• DATA TO USE:
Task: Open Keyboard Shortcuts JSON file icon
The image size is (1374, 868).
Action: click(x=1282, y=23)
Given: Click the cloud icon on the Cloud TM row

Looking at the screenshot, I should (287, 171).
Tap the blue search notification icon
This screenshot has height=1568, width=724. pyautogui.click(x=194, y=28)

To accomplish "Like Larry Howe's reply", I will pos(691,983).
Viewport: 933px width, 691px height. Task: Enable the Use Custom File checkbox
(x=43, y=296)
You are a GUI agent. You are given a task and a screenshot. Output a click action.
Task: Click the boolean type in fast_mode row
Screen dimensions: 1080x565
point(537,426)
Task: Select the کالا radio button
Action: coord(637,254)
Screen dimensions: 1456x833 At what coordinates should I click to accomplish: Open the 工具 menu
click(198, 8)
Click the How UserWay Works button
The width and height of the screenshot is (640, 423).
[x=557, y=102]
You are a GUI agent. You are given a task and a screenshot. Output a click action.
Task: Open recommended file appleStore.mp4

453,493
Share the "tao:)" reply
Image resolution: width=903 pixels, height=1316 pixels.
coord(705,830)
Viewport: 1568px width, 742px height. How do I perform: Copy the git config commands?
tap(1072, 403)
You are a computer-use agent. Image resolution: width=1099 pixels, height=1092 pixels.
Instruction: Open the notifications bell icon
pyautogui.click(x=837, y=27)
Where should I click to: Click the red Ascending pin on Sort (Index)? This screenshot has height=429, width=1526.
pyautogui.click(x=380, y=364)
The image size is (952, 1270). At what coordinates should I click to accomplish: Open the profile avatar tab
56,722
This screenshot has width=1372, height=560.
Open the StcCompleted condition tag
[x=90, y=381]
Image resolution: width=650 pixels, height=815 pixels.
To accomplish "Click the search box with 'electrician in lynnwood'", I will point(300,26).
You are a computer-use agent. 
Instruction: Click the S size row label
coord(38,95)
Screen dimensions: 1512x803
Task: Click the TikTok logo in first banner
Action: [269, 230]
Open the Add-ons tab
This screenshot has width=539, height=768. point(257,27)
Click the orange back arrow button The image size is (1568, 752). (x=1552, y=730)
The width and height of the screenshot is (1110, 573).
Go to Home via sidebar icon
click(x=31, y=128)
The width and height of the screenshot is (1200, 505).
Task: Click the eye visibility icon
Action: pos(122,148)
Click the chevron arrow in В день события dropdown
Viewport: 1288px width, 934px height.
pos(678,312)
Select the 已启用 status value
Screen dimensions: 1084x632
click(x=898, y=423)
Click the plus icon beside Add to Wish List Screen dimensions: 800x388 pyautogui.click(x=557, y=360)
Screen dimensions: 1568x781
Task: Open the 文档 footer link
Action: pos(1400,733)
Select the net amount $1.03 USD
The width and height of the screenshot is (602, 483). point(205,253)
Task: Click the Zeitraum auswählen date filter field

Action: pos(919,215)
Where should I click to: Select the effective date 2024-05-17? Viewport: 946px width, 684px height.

• STATED PROBLEM:
Number every line of the data above, one line per item, and drop the blank lines.

• TASK RESPONSE:
1. Task: Open Keyboard Shortcuts JSON file icon
2. The image size is (1374, 868).
3. Action: click(x=1282, y=23)
4. Given: Click the cloud icon on the Cloud TM row
5. Looking at the screenshot, I should (287, 171).
6. Tap the blue search notification icon
7. This screenshot has height=1568, width=724. pyautogui.click(x=194, y=28)
8. To accomplish "Like Larry Howe's reply", I will pos(691,983).
9. Viewport: 933px width, 691px height. Task: Enable the Use Custom File checkbox
10. (x=43, y=296)
11. You are a GUI agent. You are given a task and a screenshot. Output a click action.
12. Task: Click the boolean type in fast_mode row
13. Screen dimensions: 1080x565
14. point(537,426)
15. Task: Select the کالا radio button
16. Action: coord(637,254)
17. Screen dimensions: 1456x833 At what coordinates should I click to accomplish: Open the 工具 menu
18. click(198, 8)
19. Click the How UserWay Works button
20. The width and height of the screenshot is (640, 423).
21. [x=557, y=102]
22. You are a GUI agent. You are given a task and a screenshot. Output a click action.
23. Task: Open recommended file appleStore.mp4
24. 453,493
25. Share the "tao:)" reply
26. Image resolution: width=903 pixels, height=1316 pixels.
27. coord(705,830)
28. Viewport: 1568px width, 742px height. How do I perform: Copy the git config commands?
29. tap(1072, 403)
30. You are a computer-use agent. Image resolution: width=1099 pixels, height=1092 pixels.
31. Instruction: Open the notifications bell icon
32. pyautogui.click(x=837, y=27)
33. Where should I click to: Click the red Ascending pin on Sort (Index)? This screenshot has height=429, width=1526.
34. pyautogui.click(x=380, y=364)
35. The image size is (952, 1270). At what coordinates should I click to accomplish: Open the profile avatar tab
36. 56,722
37. This screenshot has width=1372, height=560.
38. Open the StcCompleted condition tag
39. [x=90, y=381]
40. Image resolution: width=650 pixels, height=815 pixels.
41. To accomplish "Click the search box with 'electrician in lynnwood'", I will point(300,26).
42. You are a computer-use agent. 
43. Instruction: Click the S size row label
44. coord(38,95)
45. Screen dimensions: 1512x803
46. Task: Click the TikTok logo in first banner
47. Action: [269, 230]
48. Open the Add-ons tab
49. This screenshot has width=539, height=768. point(257,27)
50. Click the orange back arrow button The image size is (1568, 752). (x=1552, y=730)
51. The width and height of the screenshot is (1110, 573).
52. Go to Home via sidebar icon
53. click(x=31, y=128)
54. The width and height of the screenshot is (1200, 505).
55. Task: Click the eye visibility icon
56. Action: pos(122,148)
57. Click the chevron arrow in В день события dropdown
58. Viewport: 1288px width, 934px height.
59. pos(678,312)
60. Select the 已启用 status value
61. Screen dimensions: 1084x632
62. click(x=898, y=423)
63. Click the plus icon beside Add to Wish List Screen dimensions: 800x388 pyautogui.click(x=557, y=360)
64. Screen dimensions: 1568x781
65. Task: Open the 文档 footer link
66. Action: pos(1400,733)
67. Select the net amount $1.03 USD
68. The width and height of the screenshot is (602, 483). point(205,253)
69. Task: Click the Zeitraum auswählen date filter field
70. Action: pos(919,215)
71. Where should I click to: Select the effective date 2024-05-17? Viewport: 946px width, 684px height.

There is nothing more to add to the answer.